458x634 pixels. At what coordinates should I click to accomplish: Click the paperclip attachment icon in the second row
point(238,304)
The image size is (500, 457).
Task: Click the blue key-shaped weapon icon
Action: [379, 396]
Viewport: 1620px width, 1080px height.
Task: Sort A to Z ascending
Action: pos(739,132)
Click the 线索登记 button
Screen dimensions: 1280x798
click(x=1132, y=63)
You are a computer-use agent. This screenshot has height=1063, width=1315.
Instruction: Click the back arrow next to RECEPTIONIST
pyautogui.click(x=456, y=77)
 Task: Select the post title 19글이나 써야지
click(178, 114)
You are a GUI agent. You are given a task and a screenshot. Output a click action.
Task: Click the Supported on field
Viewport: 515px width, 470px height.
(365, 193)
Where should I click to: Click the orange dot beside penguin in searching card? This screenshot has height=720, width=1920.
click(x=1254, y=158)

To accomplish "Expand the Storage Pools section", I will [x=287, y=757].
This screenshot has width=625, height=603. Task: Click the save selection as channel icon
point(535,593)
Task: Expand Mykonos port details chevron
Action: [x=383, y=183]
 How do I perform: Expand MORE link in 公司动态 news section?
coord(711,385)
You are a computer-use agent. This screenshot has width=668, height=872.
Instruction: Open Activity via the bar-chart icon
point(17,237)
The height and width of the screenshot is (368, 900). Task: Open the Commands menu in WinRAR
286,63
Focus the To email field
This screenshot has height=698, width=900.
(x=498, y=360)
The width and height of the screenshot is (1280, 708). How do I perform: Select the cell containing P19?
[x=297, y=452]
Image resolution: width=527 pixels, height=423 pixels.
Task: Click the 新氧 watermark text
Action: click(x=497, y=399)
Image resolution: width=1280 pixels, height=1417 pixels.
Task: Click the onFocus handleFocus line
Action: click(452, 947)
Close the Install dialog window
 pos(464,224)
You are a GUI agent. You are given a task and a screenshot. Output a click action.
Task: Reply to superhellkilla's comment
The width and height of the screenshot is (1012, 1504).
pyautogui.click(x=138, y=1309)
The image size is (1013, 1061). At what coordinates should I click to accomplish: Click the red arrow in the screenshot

◆ ◆ ◆ ◆ ◆ ◆ ◆

> What you will do
Each record above should be returned exactly as it appears.

> Solution to the exercise
458x634 pixels. At what coordinates should I click to accomplish: Click the paperclip attachment icon in the second row
point(238,304)
The image size is (500, 457).
Task: Click the blue key-shaped weapon icon
Action: [379, 396]
Viewport: 1620px width, 1080px height.
Task: Sort A to Z ascending
Action: pos(739,132)
Click the 线索登记 button
Screen dimensions: 1280x798
click(x=1132, y=63)
You are a computer-use agent. This screenshot has height=1063, width=1315.
Instruction: Click the back arrow next to RECEPTIONIST
pyautogui.click(x=456, y=77)
 Task: Select the post title 19글이나 써야지
click(178, 114)
You are a GUI agent. You are given a task and a screenshot. Output a click action.
Task: Click the Supported on field
Viewport: 515px width, 470px height.
(365, 193)
Where should I click to: Click the orange dot beside penguin in searching card? This screenshot has height=720, width=1920.
click(x=1254, y=158)

To accomplish "Expand the Storage Pools section", I will [x=287, y=757].
This screenshot has width=625, height=603. Task: Click the save selection as channel icon
point(535,593)
Task: Expand Mykonos port details chevron
Action: [x=383, y=183]
 How do I perform: Expand MORE link in 公司动态 news section?
coord(711,385)
You are a computer-use agent. This screenshot has width=668, height=872.
Instruction: Open Activity via the bar-chart icon
point(17,237)
The height and width of the screenshot is (368, 900). Task: Open the Commands menu in WinRAR
286,63
Focus the To email field
This screenshot has height=698, width=900.
(x=498, y=360)
The width and height of the screenshot is (1280, 708). How do I perform: Select the cell containing P19?
[x=297, y=452]
Image resolution: width=527 pixels, height=423 pixels.
Task: Click the 新氧 watermark text
Action: click(x=497, y=399)
Image resolution: width=1280 pixels, height=1417 pixels.
Task: Click the onFocus handleFocus line
Action: click(452, 947)
Close the Install dialog window
 pos(464,224)
You are a GUI agent. You are given a task and a screenshot. Output a click action.
Task: Reply to superhellkilla's comment
The width and height of the screenshot is (1012, 1504).
pyautogui.click(x=138, y=1309)
The image size is (1013, 1061). At what coordinates should I click to accomplish: Click the red arrow in the screenshot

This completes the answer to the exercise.